Kuzey Irak’taki PKK varlığına karşı mücadelede temel sorun su: Bağdat’taki Maliki hükümeti bu konuda bir şey yapmak istiyor ama bunu yapacak kudreti yok. Siyasi açıdan Maliki hükümeti pamuk ipliğine bağlı pazarlıklarla ayakta durmaya çalışan zayıf bir hükümet. Sünnilerin Maliki’ye karşı hiç bir muhabbeti yok. Diğer Şii gruplar kendisine şüpheyle yaklaşıyorlar. Washington ilk fırsatta Maliki’nin ipini çekecek. Bu denklemde Maliki’yi iktidarda tutan tek ve en güçlü müttefiki, Kürtler.

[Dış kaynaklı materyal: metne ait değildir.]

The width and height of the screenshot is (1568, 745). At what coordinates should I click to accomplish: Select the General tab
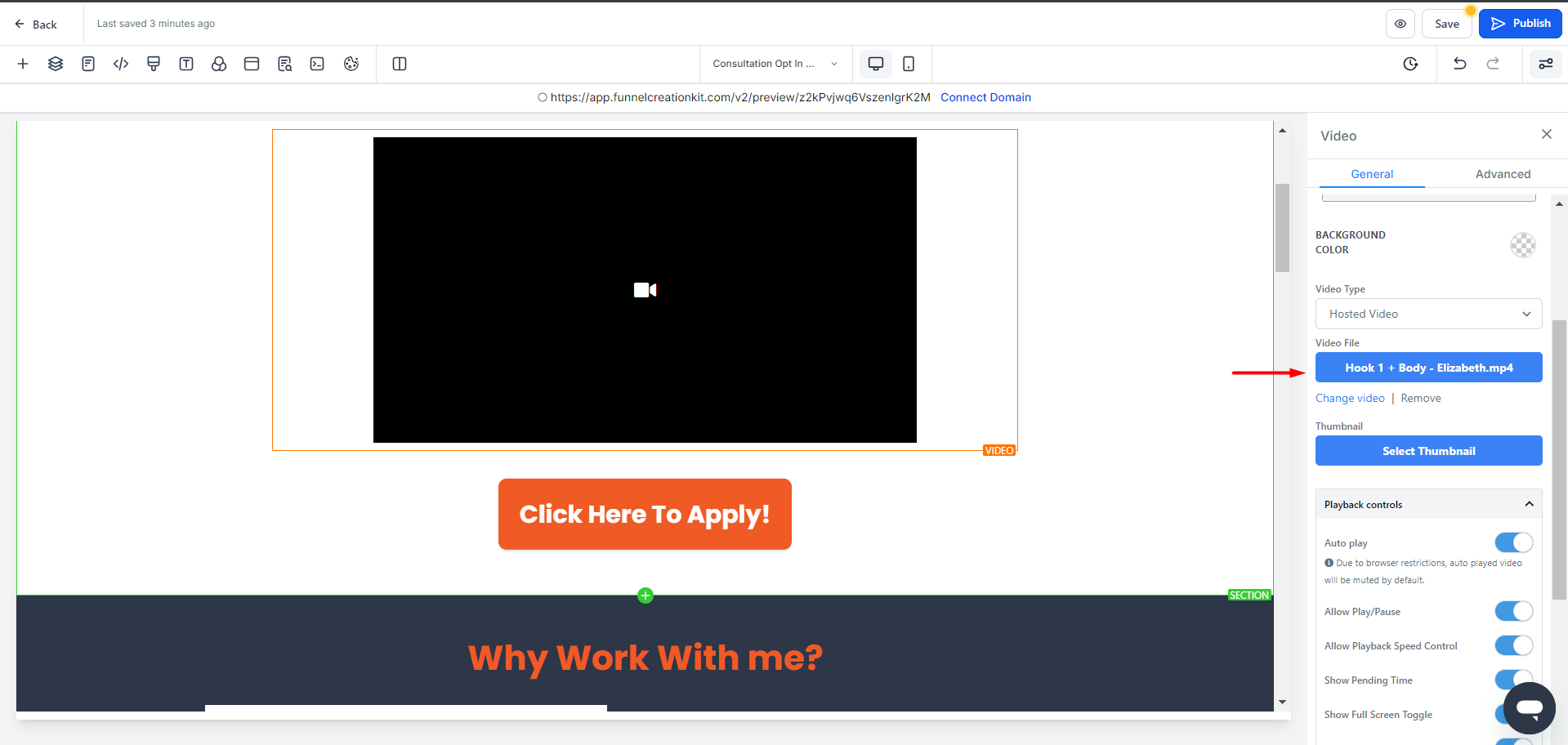click(x=1372, y=174)
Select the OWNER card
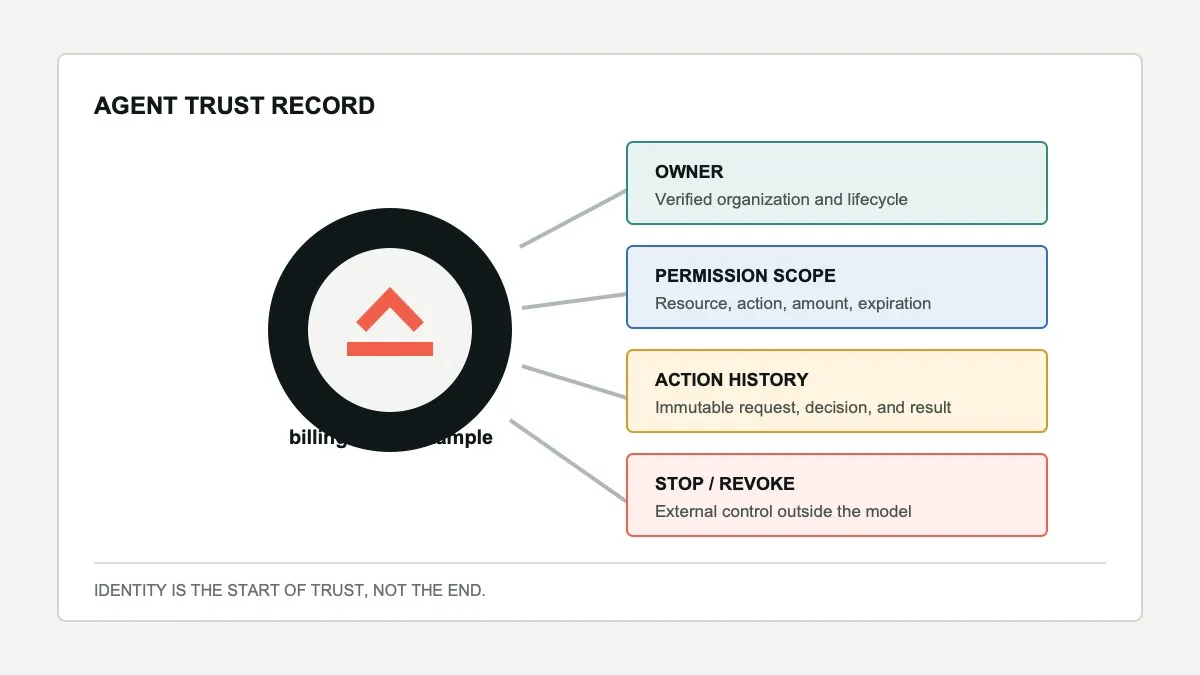The width and height of the screenshot is (1200, 675). coord(837,183)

Askeri açıdan bir başka sorun daha var: Ne Maliki’nin ne de bir başka Iraklı siyasetçinin Kuzey Irak’taki PKK kamplarına karşı mücadele etmek için Kandil, Mahmur yahut bir başka kuzey şehrine gönderecek askeri yok. Irak ulusal ordusu, böyle bir operasyonu yapacak ne disipline ne sayıya ne donanıma ne de iradeye sahip. Kürtlerin yüz bin kişilik Peşmerge ordusu, Irak ordusundan daha disiplinli, mücehhez ve motive olmuş durumda. Dahası mevcut federal kanunlara göre Irak Ulusal Ordusu’nun Kürt Bölgesel Yönetimi (KBY) topraklarına girebilmesi için, KBY makamlarından izin alması gerekiyor. Yani hem siyasi, hem askeri, hem de hukuki açıdan Bağdat’ın eli kolu bağlı durumda.
Barzani’nin şartı var
Buna karşılık KBY’nin Kürt liderleri PKK’yı durdurabilecek imkan ve güce sahipler ama bunu yapmak istemiyorlar. Her ne kadar KBY Başbakanı Necirvan Barzani ısrarla ‘Bizim PKK’yı bütünüyle durdurmamız yahut ortadan kaldırmamız fiziken mümkün değil’ dese de, bu bölgedeki PKK varlığına karşı atılabilecek adımların olduğunu herkes biliyor. Fakat Ankara-Bağdat-Erbil arasında tam bir mutabakat sağlanması durumunda bile hiç kimse mucize beklememeli. Çünkü PKK’nın yerleştiği Kuzey Irak’ın dağlık bölgeleri gerilla mücadelesi için mükemmel bir coğrafyadır. Ama düzenli bir ordunun hatta özel harekat timlerinin korkulu rüyasıdır. Aynı sorunu kendi sınırlarımız içinde yaşadığımızı da unutmayalım.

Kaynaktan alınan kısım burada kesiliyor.